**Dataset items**
——

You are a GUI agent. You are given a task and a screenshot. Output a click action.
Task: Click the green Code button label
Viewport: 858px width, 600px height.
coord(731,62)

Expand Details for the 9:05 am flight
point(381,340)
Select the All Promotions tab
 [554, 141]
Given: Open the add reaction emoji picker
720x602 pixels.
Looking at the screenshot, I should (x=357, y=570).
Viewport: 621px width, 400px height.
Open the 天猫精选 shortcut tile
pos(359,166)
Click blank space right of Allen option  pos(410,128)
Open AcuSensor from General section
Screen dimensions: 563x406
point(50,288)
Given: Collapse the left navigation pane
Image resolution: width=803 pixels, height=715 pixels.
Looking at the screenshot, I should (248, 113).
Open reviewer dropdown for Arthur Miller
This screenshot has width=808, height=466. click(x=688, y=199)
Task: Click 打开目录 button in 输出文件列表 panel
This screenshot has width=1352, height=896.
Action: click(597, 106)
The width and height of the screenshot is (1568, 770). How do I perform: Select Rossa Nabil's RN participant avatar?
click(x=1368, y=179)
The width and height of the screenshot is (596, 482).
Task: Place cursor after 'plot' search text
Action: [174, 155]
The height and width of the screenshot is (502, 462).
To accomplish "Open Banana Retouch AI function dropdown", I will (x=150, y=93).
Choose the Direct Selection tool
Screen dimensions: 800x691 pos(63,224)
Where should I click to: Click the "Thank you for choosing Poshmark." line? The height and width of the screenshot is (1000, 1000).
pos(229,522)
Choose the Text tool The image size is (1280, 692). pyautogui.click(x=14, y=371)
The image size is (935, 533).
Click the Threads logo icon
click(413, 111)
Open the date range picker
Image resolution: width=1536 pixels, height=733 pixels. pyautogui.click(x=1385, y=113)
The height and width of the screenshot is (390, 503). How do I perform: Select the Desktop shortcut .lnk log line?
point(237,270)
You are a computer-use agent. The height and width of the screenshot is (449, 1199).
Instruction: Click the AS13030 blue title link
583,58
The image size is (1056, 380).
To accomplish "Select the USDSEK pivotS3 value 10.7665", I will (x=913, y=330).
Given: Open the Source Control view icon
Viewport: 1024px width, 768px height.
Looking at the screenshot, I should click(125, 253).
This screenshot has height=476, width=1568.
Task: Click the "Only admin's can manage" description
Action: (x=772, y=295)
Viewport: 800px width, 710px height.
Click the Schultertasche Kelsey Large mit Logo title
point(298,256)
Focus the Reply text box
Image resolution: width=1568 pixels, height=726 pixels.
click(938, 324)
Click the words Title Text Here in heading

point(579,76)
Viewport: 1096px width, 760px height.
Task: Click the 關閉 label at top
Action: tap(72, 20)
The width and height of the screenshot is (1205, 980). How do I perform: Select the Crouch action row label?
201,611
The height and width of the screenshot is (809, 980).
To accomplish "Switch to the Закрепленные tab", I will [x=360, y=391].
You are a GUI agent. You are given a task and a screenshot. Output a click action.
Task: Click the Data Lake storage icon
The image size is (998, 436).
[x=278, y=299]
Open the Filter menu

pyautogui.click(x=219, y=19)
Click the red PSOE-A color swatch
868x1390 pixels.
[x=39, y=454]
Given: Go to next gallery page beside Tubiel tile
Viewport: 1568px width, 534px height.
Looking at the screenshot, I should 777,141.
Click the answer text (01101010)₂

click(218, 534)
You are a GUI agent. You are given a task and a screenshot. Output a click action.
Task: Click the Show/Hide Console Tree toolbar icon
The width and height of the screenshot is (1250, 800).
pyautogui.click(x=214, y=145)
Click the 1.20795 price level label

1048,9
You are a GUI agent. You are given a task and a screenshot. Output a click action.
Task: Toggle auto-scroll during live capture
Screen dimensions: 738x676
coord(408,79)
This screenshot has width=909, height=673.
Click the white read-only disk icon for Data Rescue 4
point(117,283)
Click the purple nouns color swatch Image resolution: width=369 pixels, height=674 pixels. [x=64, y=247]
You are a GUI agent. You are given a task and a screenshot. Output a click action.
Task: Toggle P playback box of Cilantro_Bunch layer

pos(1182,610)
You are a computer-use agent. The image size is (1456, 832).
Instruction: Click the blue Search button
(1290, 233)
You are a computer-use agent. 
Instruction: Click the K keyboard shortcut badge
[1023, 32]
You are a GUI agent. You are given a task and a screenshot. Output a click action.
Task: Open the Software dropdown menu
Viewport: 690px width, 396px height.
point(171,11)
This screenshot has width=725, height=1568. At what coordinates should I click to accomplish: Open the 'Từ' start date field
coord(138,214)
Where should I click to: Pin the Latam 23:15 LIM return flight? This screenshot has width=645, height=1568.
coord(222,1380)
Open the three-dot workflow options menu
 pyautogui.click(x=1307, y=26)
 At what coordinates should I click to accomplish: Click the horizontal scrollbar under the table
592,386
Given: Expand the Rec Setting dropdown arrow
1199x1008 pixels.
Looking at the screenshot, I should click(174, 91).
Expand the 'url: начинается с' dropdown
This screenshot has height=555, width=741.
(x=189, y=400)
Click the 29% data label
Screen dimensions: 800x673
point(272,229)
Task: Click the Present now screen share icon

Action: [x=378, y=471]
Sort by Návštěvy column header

——

**Your instructions**
Using the data above, copy each line that contains "computer".

**Answer space**
You are a computer-use agent. The height and width of the screenshot is (449, 1199).
You are a computer-use agent. The image size is (1456, 832).
You are a computer-use agent. 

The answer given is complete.